Bahagia
itu sederhana. Kata-kata yang sangat aku sukai. Membuat hidupku penuh rasa
syukur. Aku mencintainya seperti mencintai setiap laku yang memberiku beribu
bahagia. Hari ketiga di Polongbangkeng. Setelah menghabiskan siang dengan
bermalas-malasan di bale-bale kolong rumah Dg.Imba. Sore, jalan-jalan keliling
kampong. Hari ini hendak melanjutkan wawancara, dan meminta Makkio untuk
bertutur tentang sejarah perjuangannya lewat petikan kecapinya.
Aku dan
Achoz menuju rumah Makkio. Kami tak tahu betul rumahnya. Achoz sekali pernah
kesana. Jadi kami singgah bertanya pada warga. Kami berhenti didepan sebuah
rumah panggung besar. dua perempuan sedang duduk dibale-bale. Seorang bayi
terlelap dalam buaian ibunya. rumah Makkio ternyata. Tapi sayang ia tidak
sedang di rumah. Menurut istrinya, sedang mengembala di dekat villa
Bupati.
Di jalan
kami bertemu dengan Talassa, seorang pemuda Barugayya yang sering kutemui ikut
rapat bersama warga. Ia mengantar kami ke tempat Makkio. Dua motor melaju
kesana, dan didekat villa, Talassa bertemu temannya. Laki-laki itu dari
tempatnya Makkio. ia berputar arah mengantar kami kesana. Ada juga Dg. Tojeng
yang hendak pulang dan diajak jalan. Jadilah empat motor beriringan.
Jalannya
tak menyenangkan. Bukan lagi melewati aspal yang mulus.

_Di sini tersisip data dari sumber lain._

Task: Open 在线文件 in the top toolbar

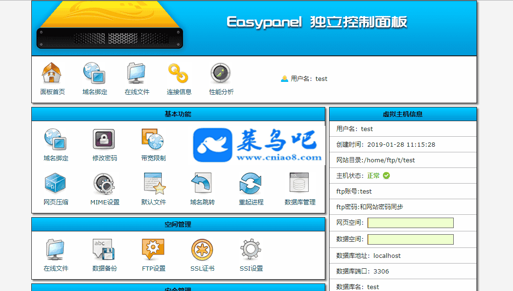Action: click(137, 74)
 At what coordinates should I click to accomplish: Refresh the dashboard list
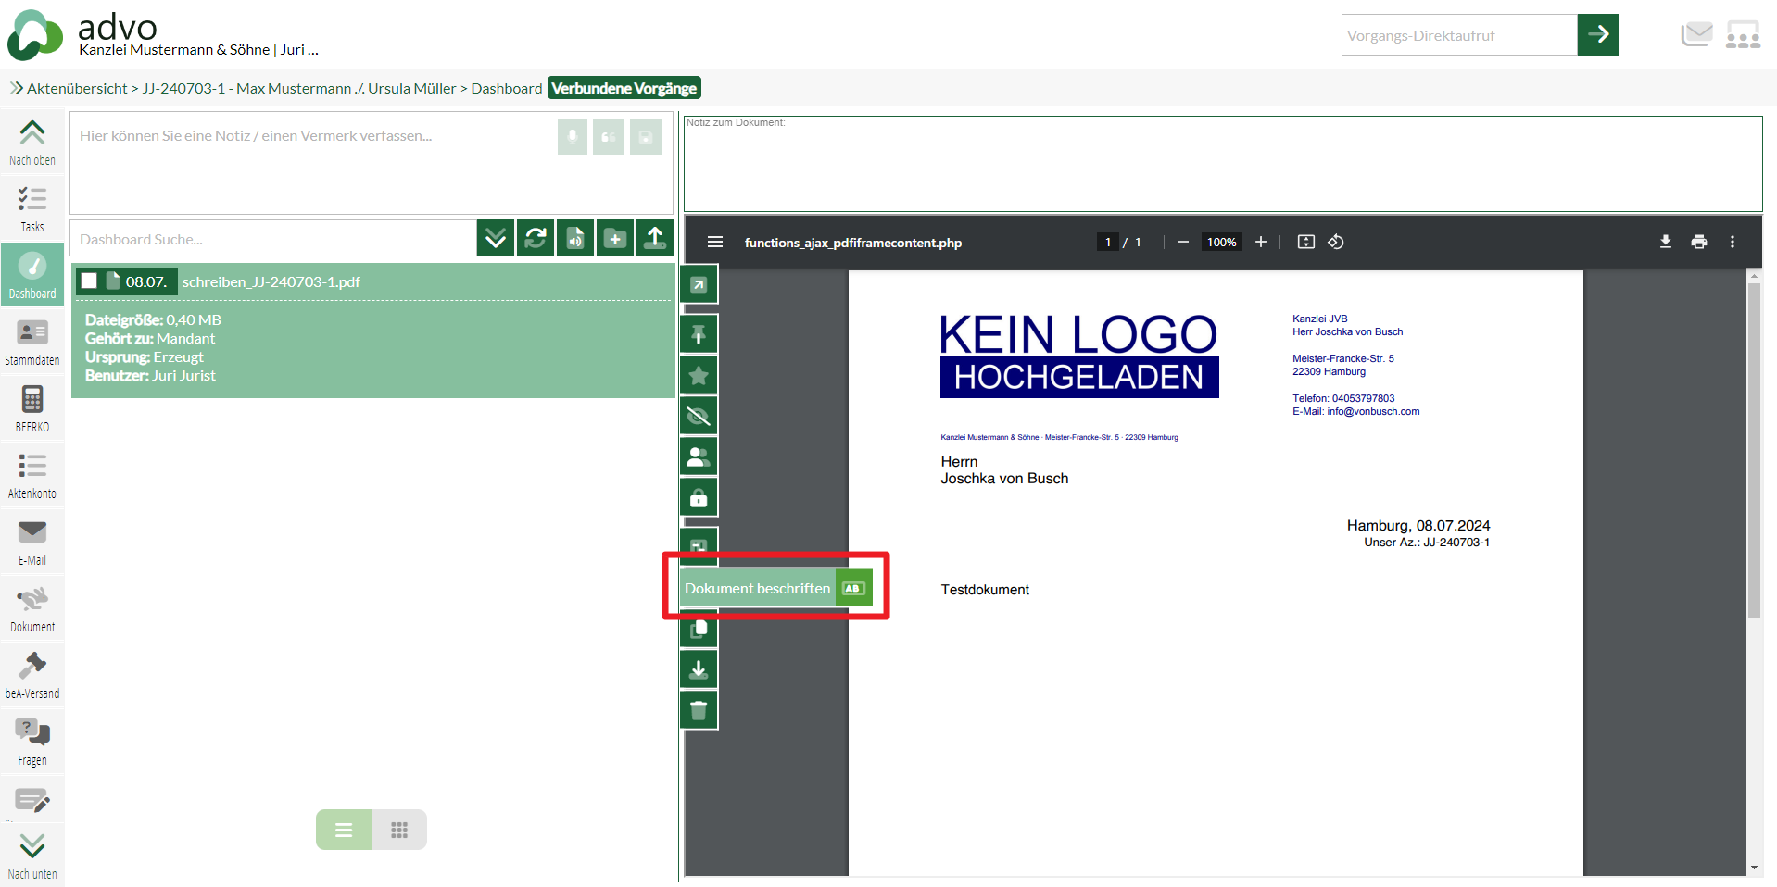pyautogui.click(x=536, y=239)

Jalan bebatuan yang
dikiri kanannya hutan . ini juga bukan lagi hutan alam, karena disela-selanya
ada tanaman masyarakat. Lebih layak dikatakan kebun.
Masyarakat
Polongbangkeng untuk bertahan hidup memang menanam tanaman disela-sela tanaman
hutan. Hal ini karena tanah yang mereka miliki puluhan tahun telah menjadi
lahan tebu.
Petikan
gambus terdengar dari jauh. Tak ada rumah, hanya ada tanah lapang dan sebuah
gubuk gembala. Disana beberapa orang berkumpul dan menyanyi mengikuti dawai
gambus. Makkio salah satu diantaranya.
Aroma tuak
tercium. Perutku agak mual. Makkio
mengajak kami salaman. Yang lain juga mendekati kami. Aku menyambut uluran
tangan itu. Aku ingat semalam teman-teman bercerita, untuk dapat bernyanyi
dengan baik Makkio harus minum tuak. Ia menawari Achoz untuk ikut minum. Untung
kawanku ini sangat rajin puasa.
aku
memintanya memetik kecapinya disitu, tapi tidak ia bawa. Katanya sedang
menggembala sapi. Jadi hanya ada satu kecapi. Ia berjanji malam nanti akan
datang ke tempatku menginap untuk memetik kecapinya dan bertutur sejarah
perjuangan Serikat Tani Polongbangkeng.
Namun,
gambus dipetik kembali dan bergantian mereka bernyanyi. Dua orang bercerita
Tanah di Polongbangkeng sangat luas tapi telah diambil oleh PTPN XIV dan
menyisakan sengsara buat rakyat. Bergantian mereka bernyanyi bercerita padaku.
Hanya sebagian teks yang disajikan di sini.